OMC alerta que sistema global de comércio está em ponto crítico e pede reformas urgentes
Relatório anual aponta que regras desatualizadas, protecionismo e tensões entre potências ameaçam o sistema multilateral e atingem mais duramente os países pobres.
Em relatório anual, a organização diz que as regras vigentes não acompanham as mudanças no poder econômico mundial e projeta perdas de até 6,9% no PIB global caso o comércio se fragmente em blocos concorrentes, com os países mais pobres arcando com o maior custo.

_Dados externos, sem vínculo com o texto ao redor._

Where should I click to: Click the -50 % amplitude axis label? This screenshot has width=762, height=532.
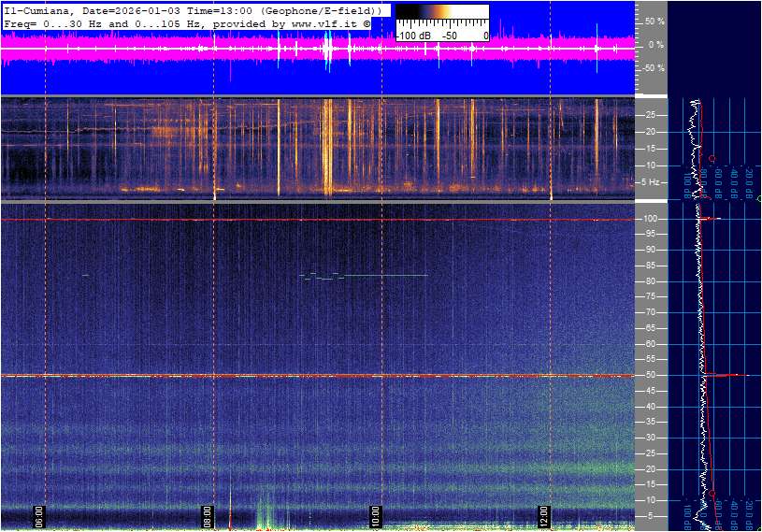point(653,68)
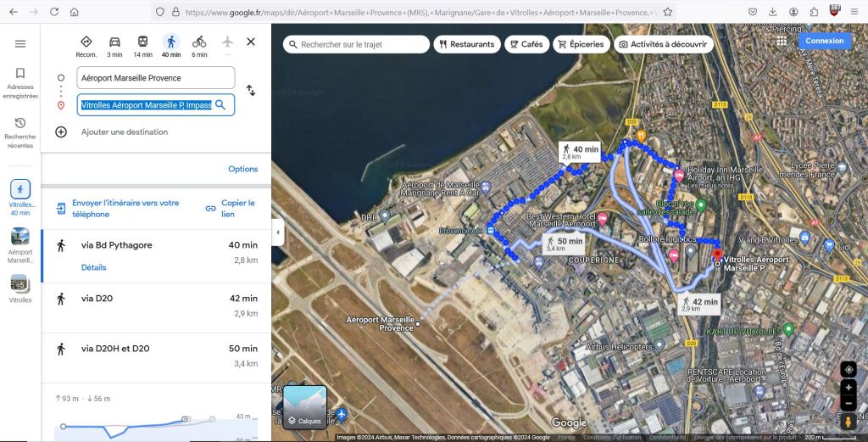Screen dimensions: 868x442
Task: Choose public transit travel mode
Action: pyautogui.click(x=142, y=42)
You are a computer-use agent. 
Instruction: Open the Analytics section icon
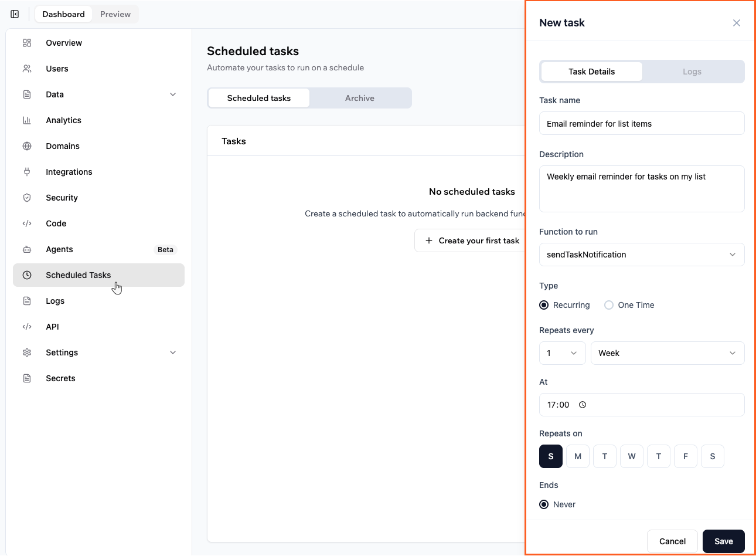coord(27,120)
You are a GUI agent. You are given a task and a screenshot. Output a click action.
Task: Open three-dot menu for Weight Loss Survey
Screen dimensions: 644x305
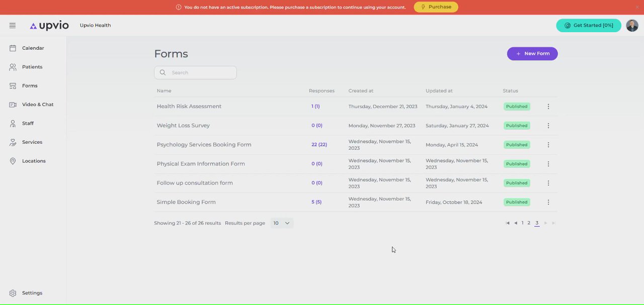click(548, 126)
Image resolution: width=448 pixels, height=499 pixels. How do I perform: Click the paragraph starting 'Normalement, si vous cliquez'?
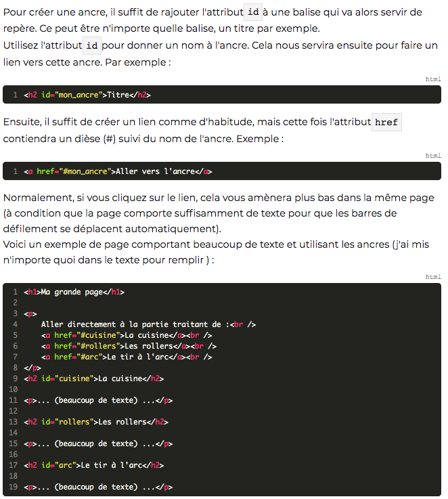(x=219, y=213)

A Organização Mundial do Comércio (OMC) alertou nesta terça-feira que o sistema multilateral de comércio chegou a um "ponto crítico" e pediu a seus 166 países-membros que avancem em uma reforma das regras que regem o comércio internacional. Segundo a entidade, a alternativa a essa reforma é o risco de uma fragmentação que reduziria significativamente a atividade econômica global, com efeitos mais severos sobre os países mais pobres.
No relatório anual divulgado em Genebra, a OMC afirma que as regras atuais não têm conseguido acompanhar mudanças estruturais na economia mundial: a redistribuição do poder econômico entre países, o avanço de políticas industriais protecionistas, a expansão do comércio digital e o aumento das tensões políticas entre as grandes potências.

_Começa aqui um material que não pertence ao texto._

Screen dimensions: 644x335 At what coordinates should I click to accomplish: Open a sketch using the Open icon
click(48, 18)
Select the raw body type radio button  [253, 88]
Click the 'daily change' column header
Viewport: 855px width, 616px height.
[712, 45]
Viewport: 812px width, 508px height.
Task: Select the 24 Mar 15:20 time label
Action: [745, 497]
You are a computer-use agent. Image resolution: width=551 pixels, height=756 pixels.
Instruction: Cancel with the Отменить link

O alerta chega depois de uma tentativa frustrada de reforma. Em março, os 166 membros da organização não conseguiram fechar um acordo em uma reunião ministerial realizada em Yaoundé, capital dos Camarões. As negociações foram então retomadas em Genebra, sede da OMC, com discussões sobre processos de tomada de decisão, mecanismos de resolução de disputas e os desafios impostos por subsídios estatais e intervenção governamental na economia. Como a organização funciona por consenso, o avanço das reformas esbarra no fato de que os países-membros estão em estágios de desenvolvimento muito diferentes e têm interesses frequentemente conflitantes entre si.

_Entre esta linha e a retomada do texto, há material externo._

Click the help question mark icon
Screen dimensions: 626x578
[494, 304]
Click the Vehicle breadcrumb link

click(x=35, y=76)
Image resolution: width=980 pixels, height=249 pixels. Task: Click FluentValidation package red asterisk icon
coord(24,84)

Para dimensionar o que está em jogo, economistas da OMC simularam diferentes cenários até 2050. Caso o mundo se divida em blocos geopolíticos concorrentes, o PIB global ficaria 5,1% menor e as exportações mundiais cairiam 18,6% em relação a uma trajetória sem fragmentação. Em um cenário mais severo, no qual a cooperação multilateral desaparece por completo e é substituída por uma colcha de retalhos de acordos bilaterais e regionais, a perda de PIB chegaria a 6,9% e as exportações recuariam quase 27%. Na direção oposta, um fortalecimento da cooperação multilateral poderia elevar o PIB global em 2,9% e impulsionar as exportações em quase 18%. Os países menos desenvolvidos, segundo o relatório, seriam os que mais ganhariam com essa cooperação reforçada e também os que mais perderiam em caso de fragmentação.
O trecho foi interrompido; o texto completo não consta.